I am extraordinarily grateful to all of you for allowing me this time away to refresh my spirit and experience even more of God’s good creation. I have flown thousands of miles, driven long distances (on both sides of the road!) and also walked a good bunch of miles — particularly in the Holy Land —during which I have seen gorgeous sights and met many wonderful people. It truly has been a grace-filled three months.

So, how can I sum up this experience? I can say unequivocally that I achieved the goals I established for my sabbatical. I had always wanted to go to the Holy Land, and to that end I embarked on a 10-day pilgrimage entitled “Walking in the Footsteps of Jesus” just a day after my final pre-sabbatical Sunday at Messiah, on April 28. A cynical, older priest friend of mine chided me about the title of my pilgrimage, asking how could I possibly think I was walking in Jesus’ footsteps when the land in which Jesus had ministered had changed so radically over 2,000 years? I think he misses the point. I was content simply to BE in the places where we know Jesus was — Jerusalem, Capernaum, Nazareth, the Judean wilderness, and the Jordan River, among other locales. Whether I was treading exactly the same ground as Jesus did was not important to me. The fact that I was surely in the general area of where he had lived, ministered and died was sufficient. I will tell you more about my particular experiences on pilgrimage in person, so as not to drag this blog on too long...

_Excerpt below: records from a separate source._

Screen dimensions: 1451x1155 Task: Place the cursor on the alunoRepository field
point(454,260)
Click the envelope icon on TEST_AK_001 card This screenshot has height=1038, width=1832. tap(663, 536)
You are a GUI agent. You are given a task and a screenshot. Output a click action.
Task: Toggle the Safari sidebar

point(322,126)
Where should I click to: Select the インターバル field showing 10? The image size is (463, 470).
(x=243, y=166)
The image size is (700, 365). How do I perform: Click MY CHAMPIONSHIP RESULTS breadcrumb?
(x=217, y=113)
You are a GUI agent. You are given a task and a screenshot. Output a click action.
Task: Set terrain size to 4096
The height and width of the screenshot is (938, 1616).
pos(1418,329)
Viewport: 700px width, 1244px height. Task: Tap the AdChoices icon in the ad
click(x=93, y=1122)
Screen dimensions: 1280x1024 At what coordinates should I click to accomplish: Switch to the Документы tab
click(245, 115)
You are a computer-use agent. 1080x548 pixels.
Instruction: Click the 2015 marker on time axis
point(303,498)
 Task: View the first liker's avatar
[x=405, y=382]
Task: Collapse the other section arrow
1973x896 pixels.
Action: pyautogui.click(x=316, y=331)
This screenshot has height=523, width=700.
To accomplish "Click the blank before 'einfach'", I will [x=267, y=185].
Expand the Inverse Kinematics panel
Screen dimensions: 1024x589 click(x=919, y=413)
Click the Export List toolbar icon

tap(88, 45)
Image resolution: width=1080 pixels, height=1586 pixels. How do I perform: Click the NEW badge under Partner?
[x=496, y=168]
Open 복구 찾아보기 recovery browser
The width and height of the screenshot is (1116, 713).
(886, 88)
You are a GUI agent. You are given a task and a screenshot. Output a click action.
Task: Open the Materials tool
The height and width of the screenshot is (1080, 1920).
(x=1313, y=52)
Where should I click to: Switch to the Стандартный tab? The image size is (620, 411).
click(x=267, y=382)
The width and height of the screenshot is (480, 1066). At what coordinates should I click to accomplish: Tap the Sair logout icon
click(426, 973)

Another goal was to spend quality time with my family and friends in New Zealand, many of whom I hadn’t seen for quite a while. In particular, some of the most recent trips Kathy and I took to New Zealand were largely taken up with helping to care for my elderly parents, both of whom died while we were visiting on vacation in February 2015 and 2016, respectively. To be able to spend over a month visiting with my brothers and sisters without the pressure of needing to pack and move on to another place every couple of days was a great blessing. In addition, I caught up with priest friends whom I had met during my time at seminary in Auckland, NZ, in 2003-2005, and had the opportunity to talk with them and others at some length about their ministries. Not surprisingly, it turned out we had a lot in common. Kathy and I also met with the Bishop of Auckland, the Rt. Rev. Ross Bay, whom I had also met during my seminary days when he was Vicar of a prominent parish in the city. Below are photos of the beautiful sanctuary of Holy Trinity Cathedral in Parnell, Auckland, and a photo of the recently completed new chapel featuring an outdoor cross, which can just be seen through the rear windows. To the right, in contrast, is a shot of the front of the Anglican Cathedral in Christchurch, in the South Island, which was extensively damaged in the earthquake of February, 2011. Plans are ongoing to rebuild the cathedral and it is hoped that initial work will begin early next year.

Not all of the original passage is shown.